Le 16 décembre 2022, M. [H] a interjeté appel ; une audience de mise en état a été prévue le 12 septembre 2023, renvoyée au 10 octobre 2023, avec une date de clôture au 8 décembre 2023 et une audience de plaidoirie au 14 janvier 2027.
Un délai raisonnable aurait été une audience de plaidoirie, au plus tard le 8 décembre 2024 (délai de douze mois), pourtant aucune date d’audience n’a été fixée avant le 14 janvier 2027, soit 25 mois et 6 jours plus tard.
A ce jour, le délai est absolument déraisonnable, à hauteur de 25 mois et 6 jours.
Pour tous ces raisons, la responsabilité de l’Etat est seulement engagée, au titre du délai écoulé depuis la saisine de la cour d’appel de Lyon, qui a dépassé de 25 mois et 6 jours le délai raisonnable, ce qui constitue un délai manifestement excessif, absolument déraisonnable, un déni de justice.
Sur l’appréciation des préjudices subis
Le principe d’un préjudice moral est acquis dès lors que la durée d’un procès, à lui seul source de stress et d’incertitude, est telle qu’elle entretient et accentue cette inquiétude dans une mesure inacceptable.
C’est spécialement le cas pour ce délai déraisonnable de 25 mois et 6 jours. A défaut d’autres éléments sur un préjudice moral indépendant de cette attente injustifiée, le tribunal dispose des informations nécessaires pour fixer à 5050 € le préjudice moral subi par M. [H], condamnation assortie des intérêts au taux légal à compter de la présente décision en application de l’article 1231-7 du code civil.

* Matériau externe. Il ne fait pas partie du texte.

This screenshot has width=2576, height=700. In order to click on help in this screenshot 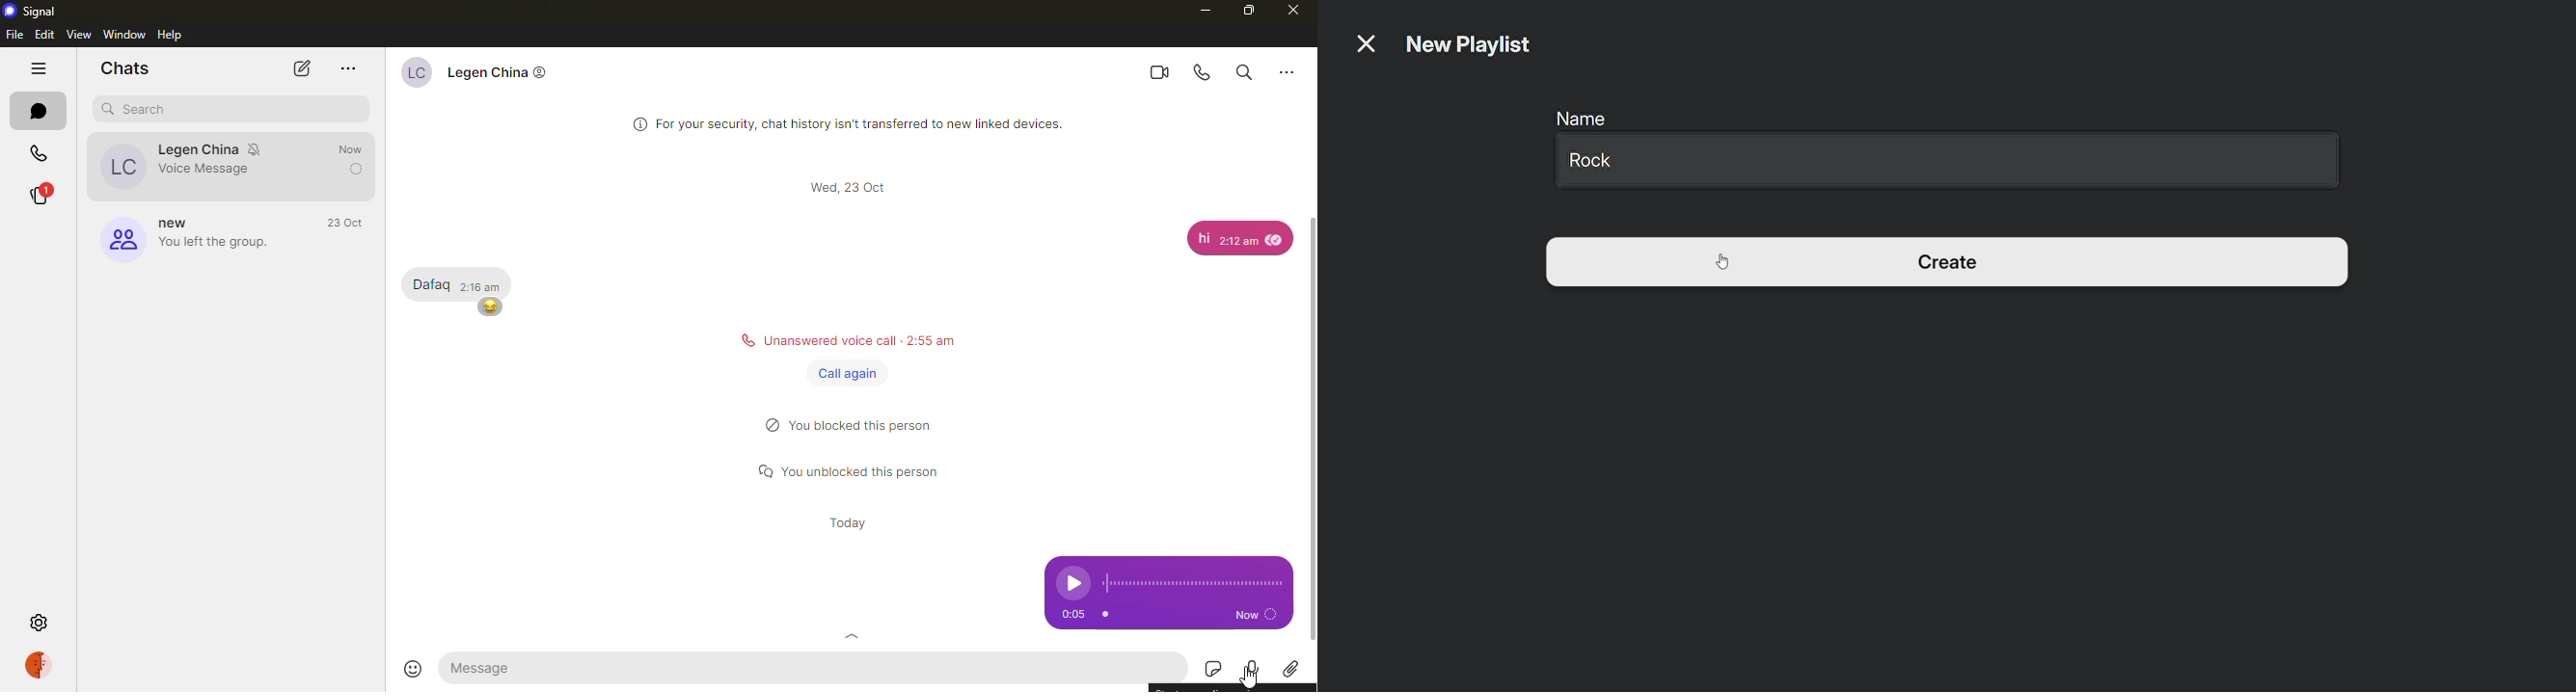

S’agissant du préjudice financier, M. [H] qui ne justifie d’aucun préjudice matériel, non réparé, le préjudice financier invoqué étant lié au différent, non réglé, avec son ancien employeur, est débouté de sa demande formée au titre du préjudice financier.
PAR CES MOTIFS,
Statuant publiquement par jugement mis à disposition au greffe, contradictoire et en premier ressort,
CONDAMNE L’AGENT JUDICIAIRE DE L’ETAT à payer 5050 € à M. [H], en réparation du dommage moral subi, avec intérêts au taux légal à compter de la présente décision ;
DÉBOUTE M. [H] de sa demande en paiement au titre du préjudice financier ;
CONDAMNE L’AGENT JUDICIAIRE DE L’ETAT à payer 1500 € à M. [H] en application de l’article 700 du code de procédure civile ;
RAPPELLE que l’exécution provisoire est de droit, pour toutes les affaires introduites après le 1er janvier 2020 ;
CONDAMNE L’AGENT JUDICIAIRE DE L’ETAT aux dépens.
Ainsi jugé et prononcé par jugement signé les jour, mois et an susdits par le juge des contentieux de la protection et le greffier susnommés et mis à disposition au greffe.